11/27/2002 12:00AM

Carroll hoping Handpainted's a masterpiece


NEW ORLEANS - Handpainted, a 2-year-old A.P. Indy filly who has a good chance of being named a Canadian champion, was to arrive Thursday at Fair Grounds, where trainer Josie Carroll will prepare her for a start in the March 8 Fair Grounds Oaks.

A homebred owned by John and Glenn Sikura, Handpainted began her career at Woodbine and won her first three starts - two of them $125,000 stakes - by a combined 11 lengths. But in the Grade 2 Mazarine on Sept. 21, Handpainted got her right hind leg hung up in the gate and suffered serious lacerations, though still she managed to finish second in the race.

"It did actually go into her tendon," Carroll said of the injury. "But the healing went very well. The target is the Oaks."

Handpainted has been recovering the last two months at the Sikuras' Hill 'n' Dale Farm in Kentucky, and Carroll thinks "it shouldn't take a lot to get her ready. She keeps herself pretty fit."

Handpainted is bred to improve with age and distance, making her precocity and the speed she showed winning sprints all the more exceptional.

"She was ready physically and mentally to go early, but we thought all along she'll be a two-turn horse," said Carroll.

Carroll has more to look forward to this meet than Handpainted. She has several promising 2-year-olds - including the stakes winner Buffalo Jump - among her 30 horses at Fair Grounds.

Valhol back for more

Valhol, unraced since going off form late in the spring, worked a sharp five furlongs in 1:00 here Tuesday in preparation for the Dec. 8 Tenacious Handicap. Valhol won the Tenacious and the $125,000 Whirlaway here last year, but at 5-2 he finished eighth, beaten more than 20 lengths, in the New Orleans Handicap. His race in the subsequent Lone Star Park Handicap was little better, and after the race Valhol was diagnosed with an ankle chip.

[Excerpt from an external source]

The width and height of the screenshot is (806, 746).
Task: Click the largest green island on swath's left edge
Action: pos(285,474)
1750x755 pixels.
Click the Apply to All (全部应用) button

"They did surgery and found it was trying to turn into a condylar fracture," said Dallas Keen, who trains Valhol for owner Jim Jackson. "It went real well, though."

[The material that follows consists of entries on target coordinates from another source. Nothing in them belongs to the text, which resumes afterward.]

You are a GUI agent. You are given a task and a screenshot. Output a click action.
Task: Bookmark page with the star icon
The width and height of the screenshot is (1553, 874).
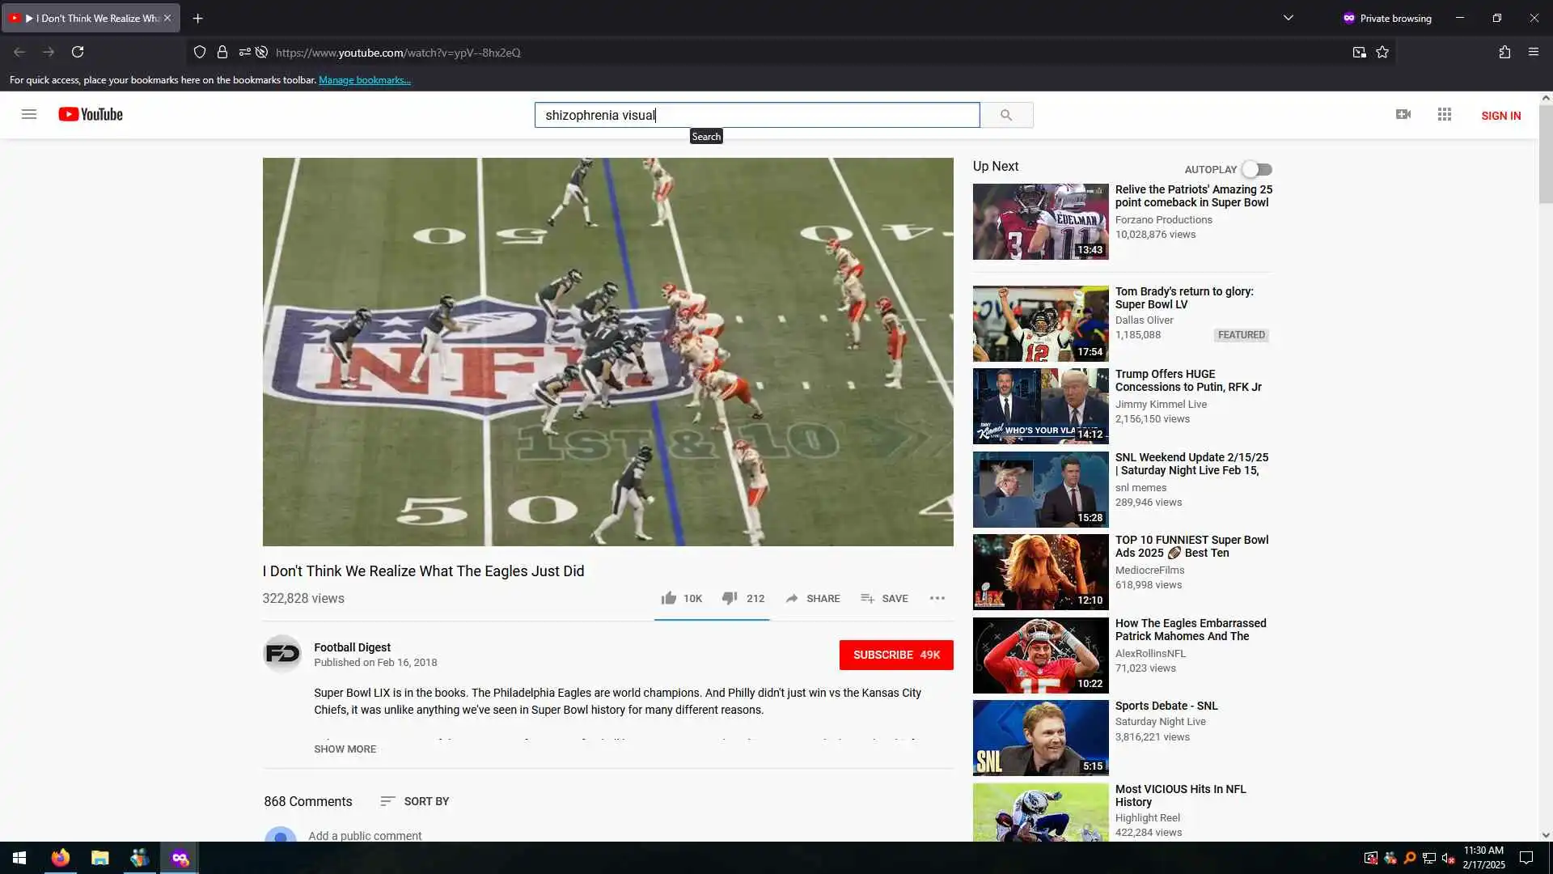click(1382, 53)
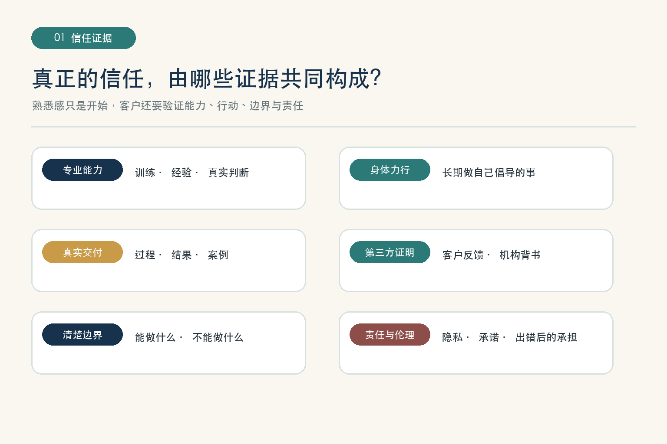Click the text 客户反馈

click(463, 255)
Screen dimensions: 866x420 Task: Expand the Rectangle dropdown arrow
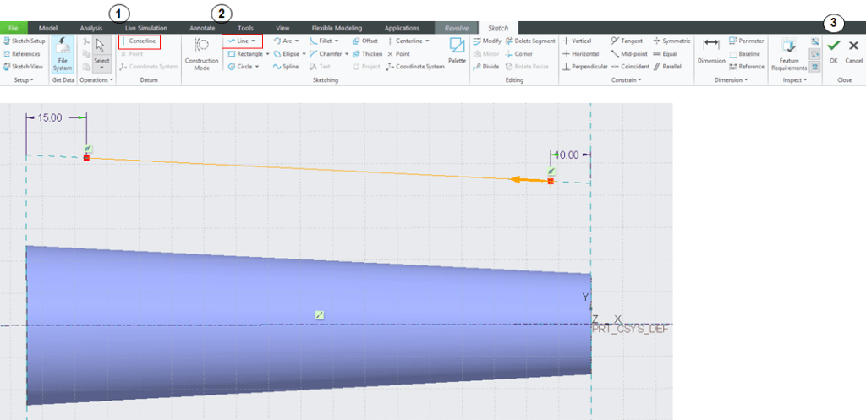click(267, 53)
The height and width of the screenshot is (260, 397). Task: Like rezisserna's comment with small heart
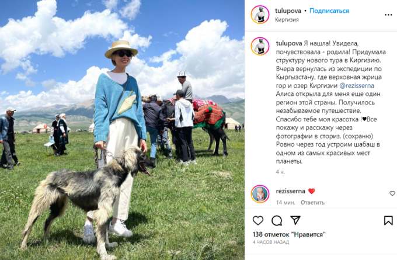point(392,193)
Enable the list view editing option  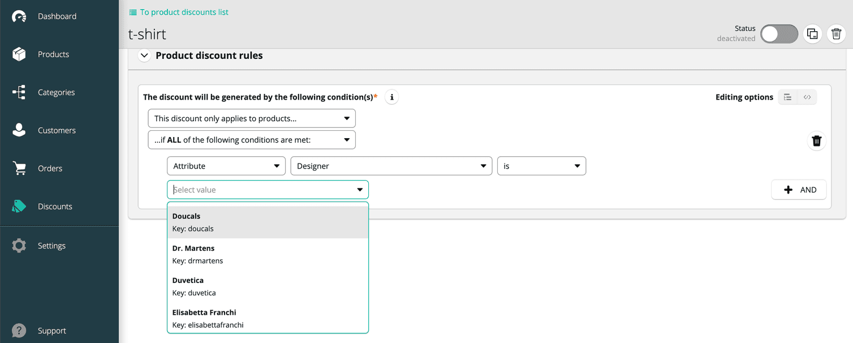[787, 97]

This is Valhol's fourth season at Fair Grounds, but though he ran well last year, his 1999 campaign here remains his most notable. He went from a second-place finish in his career debut to finish a close fourth in the Louisiana Derby, then won the Arkansas Derby as a maiden. Valhol later was stripped of the victory when his rider was found to have carried an electrical device.

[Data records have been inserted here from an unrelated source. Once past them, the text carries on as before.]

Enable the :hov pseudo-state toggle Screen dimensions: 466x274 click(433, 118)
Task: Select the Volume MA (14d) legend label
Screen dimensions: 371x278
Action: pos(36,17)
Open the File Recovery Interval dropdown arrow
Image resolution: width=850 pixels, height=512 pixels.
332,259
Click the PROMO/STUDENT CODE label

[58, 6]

Valhol has been through much worse, however. He's had bone chips in his knees, a broken splint bone, and two summers ago nearly died of pneumonia. But Valhol battles on, and for this comeback he has posted four public works, and the last two, including Tuesday's, were strong.

"He's got full flex in the ankle," Keen said. "He's training real good and eating good. He did that work the other day easy, and that was on a fairly dead track, so that's nice."

Fifty Stars on comeback trail

Valhol is not the only comeback horse pointing for the Tenacious. Fifty Stars, who worked six furlongs here Wednesday in 1:15, also will start in the race if all goes well in the next week, trainer Steve Asmussen said.

Fifty Stars won the Louisiana Derby two seasons ago but suffered a serious injury two months later in the Kentucky Derby. Asmussen had him ready for a comeback last year at this meet, but Fifty Stars broke a splint bone and went to the sidelines again. His recovery from that injury was lengthy, and he ran poorly in his comeback race Nov. 1 at Churchill, finishing ninth, beaten 12 lengths. But at a mile, the distance was shorter than Fifty Stars needs for his best, and Asmussen thinks the horse was rusty.

"We were a little disappointed, but being a mile and after 18 months, he wasn't at his best," Asmussen said. "His form's definitely not back yet to the Louisiana Derby, but I'm happy with where he's at. Knock on wood, his leg is good. For a closer, he had good energy in his work, and he came back from it well."

Fifty Stars essentially is ready for the Tenacious, which will be something of a bellwether race for him.

Wednesday, Asmussen spent much of the morning getting horses ready for the Great State Challenge at Sam Houston: Easyfromthegitgo (1:14), Posse (1:14), and Souris (1:15.20) all worked six furlongs.

- Wholetthebullout was the obvious star of Wednesday's three training races. Racing just behind the early pace, Wholetthebullout made the lead coming off the turn under little urging from jockey Jamie Theriot and went on to a six-length win. Trained by Tom Amoss, she was timed in 1:01.60 for five furlongs, and galloped out nearly a half-furlong in front of her rivals while making a highly positive visible impression.

- After a glut of entries on opening day, things were tougher here Wednesday, and neither of the two best races in the condition book drew close to enough entries to make it onto the Friday program. Without them, the card lacks quality, and perhaps the best race of the day is the first, a 2-year-old maiden sprint.